**Problem to solve**
Pull every line with the word "axis" out of the entries below.

#####

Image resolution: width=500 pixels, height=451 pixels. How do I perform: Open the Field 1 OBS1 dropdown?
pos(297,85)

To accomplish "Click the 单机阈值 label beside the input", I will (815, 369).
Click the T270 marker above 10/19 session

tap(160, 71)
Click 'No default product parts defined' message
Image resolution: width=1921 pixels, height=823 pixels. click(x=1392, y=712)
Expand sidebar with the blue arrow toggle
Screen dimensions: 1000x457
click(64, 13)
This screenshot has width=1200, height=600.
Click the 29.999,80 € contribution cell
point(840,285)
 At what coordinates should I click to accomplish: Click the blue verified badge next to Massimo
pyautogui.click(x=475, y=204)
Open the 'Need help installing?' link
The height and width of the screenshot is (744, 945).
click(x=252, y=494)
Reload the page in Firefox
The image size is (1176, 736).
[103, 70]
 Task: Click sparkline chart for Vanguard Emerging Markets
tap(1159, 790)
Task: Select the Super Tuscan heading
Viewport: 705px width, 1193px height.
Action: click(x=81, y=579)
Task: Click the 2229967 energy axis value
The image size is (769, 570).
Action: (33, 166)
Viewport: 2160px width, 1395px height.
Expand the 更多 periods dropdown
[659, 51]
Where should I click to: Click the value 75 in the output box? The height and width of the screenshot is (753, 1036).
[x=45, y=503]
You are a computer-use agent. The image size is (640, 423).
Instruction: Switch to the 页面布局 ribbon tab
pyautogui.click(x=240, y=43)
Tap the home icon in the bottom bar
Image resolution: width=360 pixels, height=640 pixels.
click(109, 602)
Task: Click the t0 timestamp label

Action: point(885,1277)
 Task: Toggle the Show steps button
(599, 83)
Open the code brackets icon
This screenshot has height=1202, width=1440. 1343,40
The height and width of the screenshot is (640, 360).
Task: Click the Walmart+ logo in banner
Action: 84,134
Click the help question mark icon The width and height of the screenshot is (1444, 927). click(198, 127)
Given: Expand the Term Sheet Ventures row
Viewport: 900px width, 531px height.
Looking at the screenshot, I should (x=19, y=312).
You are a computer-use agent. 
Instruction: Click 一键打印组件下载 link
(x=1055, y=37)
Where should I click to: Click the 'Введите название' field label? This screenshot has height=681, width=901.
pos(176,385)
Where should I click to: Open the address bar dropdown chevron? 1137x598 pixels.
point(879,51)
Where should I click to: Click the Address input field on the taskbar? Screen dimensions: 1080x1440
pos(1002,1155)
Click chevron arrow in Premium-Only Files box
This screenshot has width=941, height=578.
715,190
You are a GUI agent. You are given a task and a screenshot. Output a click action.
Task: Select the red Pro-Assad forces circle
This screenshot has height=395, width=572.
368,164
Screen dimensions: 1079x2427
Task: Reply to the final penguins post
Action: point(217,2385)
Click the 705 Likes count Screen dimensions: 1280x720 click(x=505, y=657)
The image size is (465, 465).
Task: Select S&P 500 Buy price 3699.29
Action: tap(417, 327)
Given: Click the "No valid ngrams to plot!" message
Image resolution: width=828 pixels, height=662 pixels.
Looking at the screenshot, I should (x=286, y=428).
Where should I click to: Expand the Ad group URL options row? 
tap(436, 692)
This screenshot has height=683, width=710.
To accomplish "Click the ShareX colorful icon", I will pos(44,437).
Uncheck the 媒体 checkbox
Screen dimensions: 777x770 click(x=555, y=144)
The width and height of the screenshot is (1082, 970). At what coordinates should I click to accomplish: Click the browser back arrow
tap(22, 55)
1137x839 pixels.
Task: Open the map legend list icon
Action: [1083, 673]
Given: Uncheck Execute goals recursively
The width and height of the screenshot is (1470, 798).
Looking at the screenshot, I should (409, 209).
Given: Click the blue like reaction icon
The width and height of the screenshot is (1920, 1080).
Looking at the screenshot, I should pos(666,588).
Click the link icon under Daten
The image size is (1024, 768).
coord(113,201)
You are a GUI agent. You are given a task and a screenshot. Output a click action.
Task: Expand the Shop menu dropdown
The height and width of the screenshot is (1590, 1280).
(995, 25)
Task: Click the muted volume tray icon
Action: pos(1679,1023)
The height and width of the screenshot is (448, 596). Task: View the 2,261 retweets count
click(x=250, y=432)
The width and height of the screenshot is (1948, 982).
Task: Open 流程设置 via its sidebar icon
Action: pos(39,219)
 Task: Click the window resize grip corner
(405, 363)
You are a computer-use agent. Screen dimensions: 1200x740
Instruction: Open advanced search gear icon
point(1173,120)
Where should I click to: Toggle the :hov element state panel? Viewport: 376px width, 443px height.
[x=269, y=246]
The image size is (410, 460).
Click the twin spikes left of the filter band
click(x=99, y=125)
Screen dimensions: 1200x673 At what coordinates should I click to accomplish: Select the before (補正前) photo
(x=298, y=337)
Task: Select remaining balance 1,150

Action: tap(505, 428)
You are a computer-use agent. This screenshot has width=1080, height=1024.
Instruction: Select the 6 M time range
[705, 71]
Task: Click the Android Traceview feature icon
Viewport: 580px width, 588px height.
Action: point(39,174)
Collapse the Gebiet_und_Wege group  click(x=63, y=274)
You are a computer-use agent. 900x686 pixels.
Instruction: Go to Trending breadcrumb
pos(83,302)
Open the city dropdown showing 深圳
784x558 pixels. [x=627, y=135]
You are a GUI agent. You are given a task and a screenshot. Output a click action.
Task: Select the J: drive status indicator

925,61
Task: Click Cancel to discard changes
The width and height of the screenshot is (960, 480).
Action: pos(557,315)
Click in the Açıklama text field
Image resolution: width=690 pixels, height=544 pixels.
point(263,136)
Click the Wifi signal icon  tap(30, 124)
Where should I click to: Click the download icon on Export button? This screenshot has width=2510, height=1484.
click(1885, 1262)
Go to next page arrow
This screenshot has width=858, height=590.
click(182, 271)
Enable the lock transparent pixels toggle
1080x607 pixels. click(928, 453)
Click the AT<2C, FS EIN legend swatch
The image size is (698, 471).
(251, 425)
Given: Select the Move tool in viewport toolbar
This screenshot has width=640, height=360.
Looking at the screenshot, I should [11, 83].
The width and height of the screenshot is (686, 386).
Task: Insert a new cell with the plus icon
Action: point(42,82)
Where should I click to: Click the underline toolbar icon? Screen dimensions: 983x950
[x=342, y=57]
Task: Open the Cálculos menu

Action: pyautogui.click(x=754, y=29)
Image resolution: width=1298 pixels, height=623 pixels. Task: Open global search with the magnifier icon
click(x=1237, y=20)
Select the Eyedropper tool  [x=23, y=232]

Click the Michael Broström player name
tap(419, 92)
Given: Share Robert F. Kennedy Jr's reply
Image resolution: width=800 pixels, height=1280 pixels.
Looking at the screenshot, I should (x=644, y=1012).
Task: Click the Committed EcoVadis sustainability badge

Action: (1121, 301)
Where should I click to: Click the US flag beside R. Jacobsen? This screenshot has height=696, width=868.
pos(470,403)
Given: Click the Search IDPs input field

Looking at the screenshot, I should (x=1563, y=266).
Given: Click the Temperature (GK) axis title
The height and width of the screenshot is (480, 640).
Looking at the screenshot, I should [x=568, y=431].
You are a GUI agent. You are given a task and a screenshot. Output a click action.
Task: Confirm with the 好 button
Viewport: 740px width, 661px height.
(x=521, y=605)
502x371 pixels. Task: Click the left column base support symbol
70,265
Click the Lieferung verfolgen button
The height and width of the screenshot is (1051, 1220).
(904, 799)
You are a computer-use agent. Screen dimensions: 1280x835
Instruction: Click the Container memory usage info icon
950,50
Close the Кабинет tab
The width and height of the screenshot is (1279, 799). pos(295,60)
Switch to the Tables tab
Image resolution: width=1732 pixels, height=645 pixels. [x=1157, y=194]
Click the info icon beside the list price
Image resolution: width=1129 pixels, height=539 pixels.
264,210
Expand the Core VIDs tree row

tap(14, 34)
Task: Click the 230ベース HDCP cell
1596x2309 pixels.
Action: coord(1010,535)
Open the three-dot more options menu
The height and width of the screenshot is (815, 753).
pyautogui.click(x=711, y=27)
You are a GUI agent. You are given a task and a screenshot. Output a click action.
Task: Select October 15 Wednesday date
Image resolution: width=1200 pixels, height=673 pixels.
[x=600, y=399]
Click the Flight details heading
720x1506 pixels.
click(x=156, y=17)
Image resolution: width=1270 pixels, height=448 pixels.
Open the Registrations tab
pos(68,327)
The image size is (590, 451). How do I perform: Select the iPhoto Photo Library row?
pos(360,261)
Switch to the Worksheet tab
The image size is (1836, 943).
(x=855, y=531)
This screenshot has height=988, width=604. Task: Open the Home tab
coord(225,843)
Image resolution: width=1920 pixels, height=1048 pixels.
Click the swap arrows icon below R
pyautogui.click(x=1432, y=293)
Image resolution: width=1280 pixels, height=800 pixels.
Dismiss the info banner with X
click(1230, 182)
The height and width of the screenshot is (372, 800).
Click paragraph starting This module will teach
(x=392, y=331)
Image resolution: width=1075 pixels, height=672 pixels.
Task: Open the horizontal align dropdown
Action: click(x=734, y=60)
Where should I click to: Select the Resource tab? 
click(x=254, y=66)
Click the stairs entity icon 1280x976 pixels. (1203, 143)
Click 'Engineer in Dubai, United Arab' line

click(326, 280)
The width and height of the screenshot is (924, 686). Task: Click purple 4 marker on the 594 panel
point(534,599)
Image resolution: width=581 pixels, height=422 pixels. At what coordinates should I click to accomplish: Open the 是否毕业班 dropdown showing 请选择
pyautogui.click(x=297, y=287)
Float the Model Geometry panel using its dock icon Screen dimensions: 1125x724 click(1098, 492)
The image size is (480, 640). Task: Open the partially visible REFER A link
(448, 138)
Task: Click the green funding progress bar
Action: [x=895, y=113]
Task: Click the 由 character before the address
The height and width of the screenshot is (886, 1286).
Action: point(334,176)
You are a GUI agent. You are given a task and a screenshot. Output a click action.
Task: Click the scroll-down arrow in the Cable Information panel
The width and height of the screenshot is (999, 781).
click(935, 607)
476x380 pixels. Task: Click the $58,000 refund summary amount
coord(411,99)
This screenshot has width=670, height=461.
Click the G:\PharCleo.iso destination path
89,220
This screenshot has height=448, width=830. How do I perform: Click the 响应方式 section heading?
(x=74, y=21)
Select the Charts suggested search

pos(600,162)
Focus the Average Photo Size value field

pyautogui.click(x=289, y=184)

#####

**Exercise solution**
Task: Click the 2229967 energy axis value
Given: Click the Temperature (GK) axis title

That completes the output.